FRAGMENTO SELECCIONADO:
========================

El apóstol advierte al cristiano: “Pero pida con fe, no dudando nada; porque el que duda es semejante a la onda del mar, que es arrastrada por el viento y echada de una parte a otra” (Santiago 1:6, RVR).
El 8 de mayo de 2000 mi esposo Josué y yo estábamos entre los 65 estudiantes calificados para tomar el examen de admisión para el doctorado en educación en la Universidad de las Filipinas. Aguardábamos la llegada del funcionario que nos daría las instrucciones acerca del procedimiento. Inmediatamente antes de entregarnos las hojas del examen, nos advirtió. “Miren a su alrededor. Ustedes son 65, pero solamente 21 serán seleccionados. ¡Así veremos quiénes de entre ustedes pueden ser aceptados!” Un suspiro de desaliento se pudo oír en toda la sala. Josué me miró y todo lo que pudo decir fue: “Ora, Lina. ¡Solamente ora!”
Los dos inclinamos la cabeza y oramos silenciosamente. Este no era un momento para el desaliento, sino para aferrarse a la promesa de Dios: “‘Y yo os digo: Pedid, y se os dará; buscad, y hallaréis; llamad y se os abrirá’” (Lucas 11:9).
Oré en mi corazón, pero con la certeza de estar hablando con Dios en persona:“Señor, estoy rogando y llamando a tu puerta; por favor, ábrela. Te imploramos que nos concedas tu gracia”.
¿Acaso, no nos prometió Jesús, “‘Si algo pidiereis en mi nombre, Yo lo haré’” (Juan 14:14)? Entonces pedí conocimiento y sabiduría para que pudiéramos responder correctamente las preguntas del examen. Le rogué a Dios que tomara mi mano y la guiara para poder escribir las respuestas correctas. Sí, él estaba allí ayudándonos a los dos. Cuando los resultados fueron anunciados, solamente 16 de los 65 aspirantes habían pasado el examen. Dos de ellos éramos nosotros.
Luego vino la inscripción. Quedé impactada al ver que todas las materias más importantes estaban programadas para los sábados. Hablé con el secretario académico acerca de la posibilidad de cursar estas materias en el segundo semestre, en días de semana. “No”, fue su respuesta categórica. Por diez años estas materias habían sido dictadas los sábados y dicha tradición no podía alterarse. Le supliqué, pero cuanto más rogaba, más firme era su “No”. “Entonces no voy a poder estudiar en la universidad”, dije con tristeza y me retiré de su oficina llorando.

========================

TAREA ESCRITA A: Pasa el listado de abajo a una lista JSON de cadenas, con una cadena por cada línea y sin las líneas en blanco.

LISTADO MOSTRADO:
========================

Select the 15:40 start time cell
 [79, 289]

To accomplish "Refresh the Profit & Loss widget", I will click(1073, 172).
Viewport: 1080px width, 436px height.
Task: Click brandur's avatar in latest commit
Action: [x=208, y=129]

========================

TAREA ESCRITA B: Transcribe del fragmento sobre el examen de admisión el pasaje entre "El apóstol advierte" y "(Santiago 1:6, RVR).", ambos incluidos.

SOLUCIÓN DEL EJERCICIO A:
[
  "Select the 15:40 start time cell",
  " [79, 289]",
  "To accomplish \"Refresh the Profit & Loss widget\", I will click(1073, 172).",
  "Viewport: 1080px width, 436px height.",
  "Task: Click brandur's avatar in latest commit",
  "Action: [x=208, y=129]"
]

SOLUCIÓN DEL EJERCICIO B:
El apóstol advierte al cristiano: “Pero pida con fe, no dudando nada; porque el que duda es semejante a la onda del mar, que es arrastrada por el viento y echada de una parte a otra” (Santiago 1:6, RVR).